### Entries on locating words and elements
** Begin **
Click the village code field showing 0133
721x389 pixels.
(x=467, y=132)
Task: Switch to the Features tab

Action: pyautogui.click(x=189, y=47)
** End **
### DIRECTIVE
Can you reproduce every one of the records above, character for character, without changing anything?

### SOLUTION FOR THIS PROBLEM
Click the village code field showing 0133
721x389 pixels.
(x=467, y=132)
Task: Switch to the Features tab

Action: pyautogui.click(x=189, y=47)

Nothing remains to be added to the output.